Some water paintings in place, ready to hang (unless I change my mind again)


For this particular show I knew I had more work than would fit in the space. I spent hours moving the paintings around adding and subtracting paintings and adding and subtracting again. The process of elimination was kind of difficult but eventually I got it sorted out. There are 37 paintings in the show and it took a little over a day to hang them all. That process is an art form in itself!

The Wait & Preparation for the Opening Reception

Now I’m in the waiting game stage. The show’s been up a week. I didn’t have the opening last weekend because I figured that the Super Bowl would be a pretty big distraction. In the next few days I’ll be baking cookies, making guacamole and generally getting details in order for the opening.

Then I hope for good weather and lots of people at the opening. The show is the culmination of many hours from start (making the paintings) to finish (taking them down and hauling them back to my studio—the ones that didn’t sell that is!) over the past several years.

The Looming Letdown and How I Prepare for It, Plus a Link to a Great Article in Vasari21 Online Publication About This Very Subject!

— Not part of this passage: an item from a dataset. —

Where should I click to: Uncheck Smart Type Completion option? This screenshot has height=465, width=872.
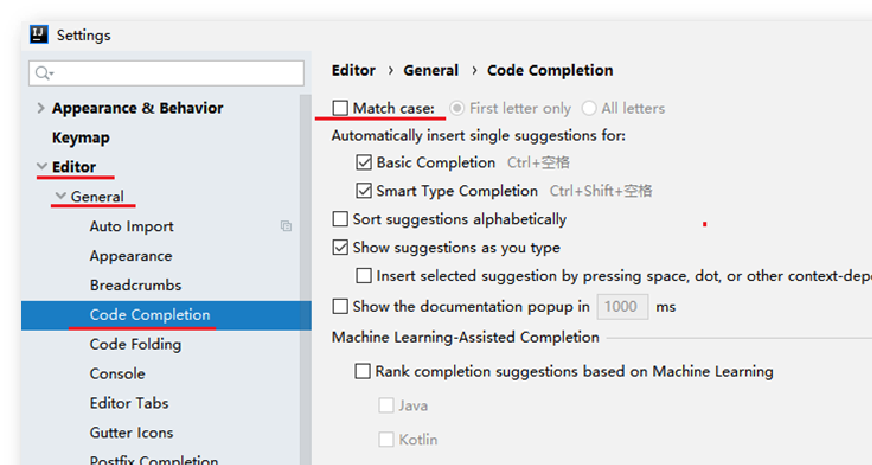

Meanwhile, looking ahead, there’s kind of a big letdown coming. I know this from previous experience. I always try to have paintings on the easel and in the works so I’m not facing an empty easel once the show comes down. It helps to keep working. This isn’t an unusual reaction at all. In fact my friend Ann Landi’s amazing e-publication Vasari21 produced an article (for which I was included) about this very topic. By the way, Vasari21 is “a serious site for serious artists, A community for working artists, a place to connect, find information, read about the new and the unknown, listen to podcasts, and learn about how the art world really works.” A wonderful way to see artwork from artists around the world and to read Ann’s informative, funny and amazing articles.